After all, the point is not to acquire support by subordinating one’s own policy to the ill-will of others, but to acquire that support by persuading others of its merits.
It is here that Israel has been hopelessly remiss in presenting its case to the world in general, and to the American public and polity, in particular. After all, one of the most perverse political paradoxes that prevails today is why anyone professing to subscribe to liberal democratic values — as does the Democratic Party — support the establishment of yet another homophobic, misogynistic Muslim majority tyranny — which is what a future Palestinian state would certainly be. Indeed, no two-stater, however avid, has ever presented a persuasive claim why it would be anything else.
So perhaps the thrust of Israel’s endeavor to acquire/prevent losing support among members of Democratic Party is to convince them — and their constituencies — that by opposing annexation and endorsing Palestinian statehood they are in fact touting tyranny — and undercutting all the values they purport to espouse.
Pipes vs. Pipes?
Pipes’s NYT piece — and his strident opposition to annexation — are a conundrum, both substantively and methodologically.

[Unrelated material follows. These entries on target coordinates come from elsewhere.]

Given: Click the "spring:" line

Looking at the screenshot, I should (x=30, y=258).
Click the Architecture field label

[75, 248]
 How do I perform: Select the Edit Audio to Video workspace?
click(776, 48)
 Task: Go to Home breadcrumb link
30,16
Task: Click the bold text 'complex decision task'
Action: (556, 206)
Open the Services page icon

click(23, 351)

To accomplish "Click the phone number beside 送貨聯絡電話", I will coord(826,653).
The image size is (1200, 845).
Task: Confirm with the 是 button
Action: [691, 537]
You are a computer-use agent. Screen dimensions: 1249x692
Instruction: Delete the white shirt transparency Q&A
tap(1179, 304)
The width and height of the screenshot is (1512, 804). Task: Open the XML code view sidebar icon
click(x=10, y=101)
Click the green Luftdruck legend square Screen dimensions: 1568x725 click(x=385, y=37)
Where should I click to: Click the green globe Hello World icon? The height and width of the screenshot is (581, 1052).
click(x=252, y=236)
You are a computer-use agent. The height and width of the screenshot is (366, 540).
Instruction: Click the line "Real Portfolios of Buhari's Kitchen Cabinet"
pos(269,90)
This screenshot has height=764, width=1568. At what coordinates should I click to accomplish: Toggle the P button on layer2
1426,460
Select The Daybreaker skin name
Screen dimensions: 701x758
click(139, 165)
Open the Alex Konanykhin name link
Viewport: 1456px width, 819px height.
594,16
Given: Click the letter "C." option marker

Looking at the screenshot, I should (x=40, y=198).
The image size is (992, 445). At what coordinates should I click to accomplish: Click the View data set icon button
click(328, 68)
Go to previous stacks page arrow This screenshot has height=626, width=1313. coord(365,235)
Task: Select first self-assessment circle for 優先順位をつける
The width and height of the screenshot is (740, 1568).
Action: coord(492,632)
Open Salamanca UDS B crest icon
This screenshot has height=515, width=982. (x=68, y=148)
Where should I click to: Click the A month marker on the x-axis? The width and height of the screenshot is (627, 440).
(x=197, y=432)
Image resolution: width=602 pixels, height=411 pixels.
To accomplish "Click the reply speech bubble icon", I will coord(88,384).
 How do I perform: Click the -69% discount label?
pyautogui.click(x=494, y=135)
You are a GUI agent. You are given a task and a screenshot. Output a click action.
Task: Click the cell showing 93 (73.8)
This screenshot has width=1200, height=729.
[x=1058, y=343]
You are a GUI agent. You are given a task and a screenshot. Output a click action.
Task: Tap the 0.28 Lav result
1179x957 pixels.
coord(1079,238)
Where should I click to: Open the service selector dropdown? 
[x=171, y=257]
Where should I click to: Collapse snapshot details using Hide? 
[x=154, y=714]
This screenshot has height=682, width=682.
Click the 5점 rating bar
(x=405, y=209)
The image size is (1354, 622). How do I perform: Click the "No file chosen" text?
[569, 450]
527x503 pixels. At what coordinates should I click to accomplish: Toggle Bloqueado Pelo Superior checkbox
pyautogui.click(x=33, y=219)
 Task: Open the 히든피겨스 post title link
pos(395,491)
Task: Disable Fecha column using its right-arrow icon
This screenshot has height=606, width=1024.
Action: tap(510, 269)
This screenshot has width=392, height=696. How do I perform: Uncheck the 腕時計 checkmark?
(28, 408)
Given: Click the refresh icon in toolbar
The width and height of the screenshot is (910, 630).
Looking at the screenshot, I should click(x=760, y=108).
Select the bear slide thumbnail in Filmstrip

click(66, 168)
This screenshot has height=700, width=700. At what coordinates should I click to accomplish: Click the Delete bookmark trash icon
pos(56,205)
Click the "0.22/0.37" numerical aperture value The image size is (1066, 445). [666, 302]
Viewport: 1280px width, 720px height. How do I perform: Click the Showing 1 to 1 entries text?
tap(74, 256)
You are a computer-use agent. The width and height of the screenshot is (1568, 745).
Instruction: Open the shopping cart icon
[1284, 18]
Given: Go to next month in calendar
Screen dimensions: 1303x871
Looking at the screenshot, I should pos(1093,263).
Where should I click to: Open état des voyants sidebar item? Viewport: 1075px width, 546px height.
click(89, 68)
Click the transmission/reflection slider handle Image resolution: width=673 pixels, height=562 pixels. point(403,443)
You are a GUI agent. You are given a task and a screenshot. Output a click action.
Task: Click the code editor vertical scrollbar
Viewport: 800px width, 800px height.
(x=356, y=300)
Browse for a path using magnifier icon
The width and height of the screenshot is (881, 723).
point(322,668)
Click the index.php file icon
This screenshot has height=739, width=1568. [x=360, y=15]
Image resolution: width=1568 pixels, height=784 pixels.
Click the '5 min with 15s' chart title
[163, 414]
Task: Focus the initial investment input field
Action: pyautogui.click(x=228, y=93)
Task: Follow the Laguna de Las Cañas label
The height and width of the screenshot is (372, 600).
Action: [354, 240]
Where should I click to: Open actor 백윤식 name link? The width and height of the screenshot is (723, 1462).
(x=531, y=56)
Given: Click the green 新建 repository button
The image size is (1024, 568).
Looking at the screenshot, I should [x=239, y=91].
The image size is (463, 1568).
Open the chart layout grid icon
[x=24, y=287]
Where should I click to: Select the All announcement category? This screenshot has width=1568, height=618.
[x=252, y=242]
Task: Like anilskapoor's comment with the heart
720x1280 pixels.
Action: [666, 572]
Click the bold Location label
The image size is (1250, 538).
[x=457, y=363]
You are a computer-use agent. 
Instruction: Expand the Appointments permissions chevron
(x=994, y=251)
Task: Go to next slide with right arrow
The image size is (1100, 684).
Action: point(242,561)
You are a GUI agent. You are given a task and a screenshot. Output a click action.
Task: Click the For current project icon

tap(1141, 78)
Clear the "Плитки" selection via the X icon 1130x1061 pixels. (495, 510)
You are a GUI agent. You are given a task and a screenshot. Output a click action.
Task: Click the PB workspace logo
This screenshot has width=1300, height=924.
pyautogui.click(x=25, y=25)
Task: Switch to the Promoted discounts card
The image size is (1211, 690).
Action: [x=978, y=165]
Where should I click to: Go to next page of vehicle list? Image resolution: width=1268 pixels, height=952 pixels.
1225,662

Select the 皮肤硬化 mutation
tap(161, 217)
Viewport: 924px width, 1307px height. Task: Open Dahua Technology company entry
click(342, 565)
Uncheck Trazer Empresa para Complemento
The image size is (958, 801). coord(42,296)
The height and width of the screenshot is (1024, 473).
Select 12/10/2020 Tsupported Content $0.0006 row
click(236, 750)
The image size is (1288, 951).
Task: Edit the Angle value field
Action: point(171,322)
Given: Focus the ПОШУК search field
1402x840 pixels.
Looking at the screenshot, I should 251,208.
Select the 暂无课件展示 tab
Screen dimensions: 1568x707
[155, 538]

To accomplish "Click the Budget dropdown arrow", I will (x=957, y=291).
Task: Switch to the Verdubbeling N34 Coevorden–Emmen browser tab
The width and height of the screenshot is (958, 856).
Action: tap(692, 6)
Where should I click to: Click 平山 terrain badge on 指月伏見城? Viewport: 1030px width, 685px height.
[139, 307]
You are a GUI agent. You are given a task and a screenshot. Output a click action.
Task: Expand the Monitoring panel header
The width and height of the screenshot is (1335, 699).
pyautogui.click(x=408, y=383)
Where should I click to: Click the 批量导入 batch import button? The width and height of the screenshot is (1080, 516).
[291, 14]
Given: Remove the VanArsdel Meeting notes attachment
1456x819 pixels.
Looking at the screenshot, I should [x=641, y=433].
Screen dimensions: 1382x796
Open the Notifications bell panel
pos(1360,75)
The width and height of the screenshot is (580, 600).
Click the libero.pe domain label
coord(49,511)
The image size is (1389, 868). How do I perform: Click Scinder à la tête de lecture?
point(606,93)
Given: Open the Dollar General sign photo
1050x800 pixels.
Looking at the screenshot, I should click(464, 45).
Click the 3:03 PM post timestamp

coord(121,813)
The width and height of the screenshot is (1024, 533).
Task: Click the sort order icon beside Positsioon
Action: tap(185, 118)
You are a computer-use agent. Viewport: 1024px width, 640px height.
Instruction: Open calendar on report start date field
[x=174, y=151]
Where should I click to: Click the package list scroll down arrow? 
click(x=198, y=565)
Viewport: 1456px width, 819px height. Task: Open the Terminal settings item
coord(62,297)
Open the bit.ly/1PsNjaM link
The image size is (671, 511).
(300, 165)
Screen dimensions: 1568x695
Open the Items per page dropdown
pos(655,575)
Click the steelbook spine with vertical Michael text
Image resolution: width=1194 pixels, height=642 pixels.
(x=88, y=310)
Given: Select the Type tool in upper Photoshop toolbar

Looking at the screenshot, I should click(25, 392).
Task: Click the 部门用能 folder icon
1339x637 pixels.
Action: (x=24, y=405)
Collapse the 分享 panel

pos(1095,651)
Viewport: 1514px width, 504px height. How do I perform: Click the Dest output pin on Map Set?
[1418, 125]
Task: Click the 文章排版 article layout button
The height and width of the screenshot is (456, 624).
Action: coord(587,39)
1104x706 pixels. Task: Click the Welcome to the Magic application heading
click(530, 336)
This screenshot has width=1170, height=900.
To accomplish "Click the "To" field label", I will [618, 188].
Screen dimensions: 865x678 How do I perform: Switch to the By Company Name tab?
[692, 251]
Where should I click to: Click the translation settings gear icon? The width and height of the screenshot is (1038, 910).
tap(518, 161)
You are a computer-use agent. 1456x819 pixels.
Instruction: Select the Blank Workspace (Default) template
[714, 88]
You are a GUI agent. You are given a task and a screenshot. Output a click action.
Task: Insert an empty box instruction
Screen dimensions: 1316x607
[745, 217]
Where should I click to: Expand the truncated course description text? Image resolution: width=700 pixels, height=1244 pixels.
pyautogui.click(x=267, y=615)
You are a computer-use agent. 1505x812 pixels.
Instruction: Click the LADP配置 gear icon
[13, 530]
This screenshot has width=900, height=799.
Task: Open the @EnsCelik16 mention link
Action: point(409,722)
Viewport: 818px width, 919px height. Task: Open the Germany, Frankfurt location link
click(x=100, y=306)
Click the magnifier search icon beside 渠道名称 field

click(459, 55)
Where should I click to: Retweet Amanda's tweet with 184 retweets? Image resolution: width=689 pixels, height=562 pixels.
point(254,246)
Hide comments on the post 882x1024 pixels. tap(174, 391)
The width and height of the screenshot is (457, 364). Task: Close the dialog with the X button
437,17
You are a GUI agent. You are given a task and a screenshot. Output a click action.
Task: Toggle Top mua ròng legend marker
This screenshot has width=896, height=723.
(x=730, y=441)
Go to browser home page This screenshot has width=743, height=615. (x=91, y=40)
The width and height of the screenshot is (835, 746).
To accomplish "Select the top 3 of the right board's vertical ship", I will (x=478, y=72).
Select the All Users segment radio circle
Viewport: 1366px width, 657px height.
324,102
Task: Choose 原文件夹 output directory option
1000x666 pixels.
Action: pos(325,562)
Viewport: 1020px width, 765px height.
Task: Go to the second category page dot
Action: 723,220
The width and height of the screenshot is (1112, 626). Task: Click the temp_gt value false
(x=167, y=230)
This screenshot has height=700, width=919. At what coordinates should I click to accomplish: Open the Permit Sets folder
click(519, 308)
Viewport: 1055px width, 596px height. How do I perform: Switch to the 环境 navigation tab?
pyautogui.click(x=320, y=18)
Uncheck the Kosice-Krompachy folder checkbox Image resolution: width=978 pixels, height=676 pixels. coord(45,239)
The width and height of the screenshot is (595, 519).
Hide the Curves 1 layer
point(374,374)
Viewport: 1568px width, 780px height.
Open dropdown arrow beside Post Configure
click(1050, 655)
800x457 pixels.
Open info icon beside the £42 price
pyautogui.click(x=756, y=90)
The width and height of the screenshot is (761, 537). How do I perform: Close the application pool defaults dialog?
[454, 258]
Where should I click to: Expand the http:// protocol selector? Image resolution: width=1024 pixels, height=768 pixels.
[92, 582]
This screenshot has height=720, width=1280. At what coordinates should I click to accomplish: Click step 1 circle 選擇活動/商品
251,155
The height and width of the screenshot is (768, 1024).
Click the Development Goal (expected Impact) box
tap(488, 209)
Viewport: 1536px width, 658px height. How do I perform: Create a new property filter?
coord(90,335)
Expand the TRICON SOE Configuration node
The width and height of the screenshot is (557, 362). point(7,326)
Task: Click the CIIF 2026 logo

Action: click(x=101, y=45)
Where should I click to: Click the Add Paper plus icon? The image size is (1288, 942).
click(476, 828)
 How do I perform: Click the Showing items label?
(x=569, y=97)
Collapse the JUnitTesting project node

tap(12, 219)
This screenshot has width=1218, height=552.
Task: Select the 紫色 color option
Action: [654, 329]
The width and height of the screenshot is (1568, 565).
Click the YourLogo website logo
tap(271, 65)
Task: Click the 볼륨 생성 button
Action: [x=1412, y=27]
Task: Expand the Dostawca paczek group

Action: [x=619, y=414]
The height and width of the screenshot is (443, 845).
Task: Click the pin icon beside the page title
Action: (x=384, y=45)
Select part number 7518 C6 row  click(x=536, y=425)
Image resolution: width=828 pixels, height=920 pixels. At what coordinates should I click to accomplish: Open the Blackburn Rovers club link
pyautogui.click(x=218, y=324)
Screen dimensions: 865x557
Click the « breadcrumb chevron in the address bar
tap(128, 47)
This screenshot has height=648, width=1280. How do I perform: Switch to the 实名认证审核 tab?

Substantively, because it is hard to conceive of any single measure that would bring home to the Palestinian-Arabs that they have lost — and that the goal they have been aspiring to for decades has been irretrievably eliminated. Indeed, it is difficult to think of an initiative that Pipes should endorse more heartily.
Methodologically, the conundrum is even more perplexing. After all, Pipes has been assiduously strict in being “policy agnostic,” avoiding action-oriented prescription to achieve victory — at least as far as the U.S. based component of the initiative is concerned. Indeed, when pressed to operationalize his formula for Israeli victory, he retorted: “…my goal is to change the foundation of U.S. policy, not to work out Israeli tactics…,” adding “I am an American foreign policy analyst, not an Israeli colonel.”
Yet despite this, while eschewing endorsement of any specific Israeli action, Pipes takes a very robust stance in negating specific courses of action — annexation and incentivized Arab emigration — designed to achieve his prescribed victory, leaving his readers somewhat baffled as to why.
In conclusion, it was Pipes who astutely pointed out that “the fact that [Palestinian] identity is of such recent and expedient origins suggests that [it] is superficially rooted and that it could eventually come to an end, perhaps as quickly as it got started.”
Perhaps the surest way to bring about that end is significant annexation of territory in Judea-Samaria — and with it, the achievement of Israeli Victory.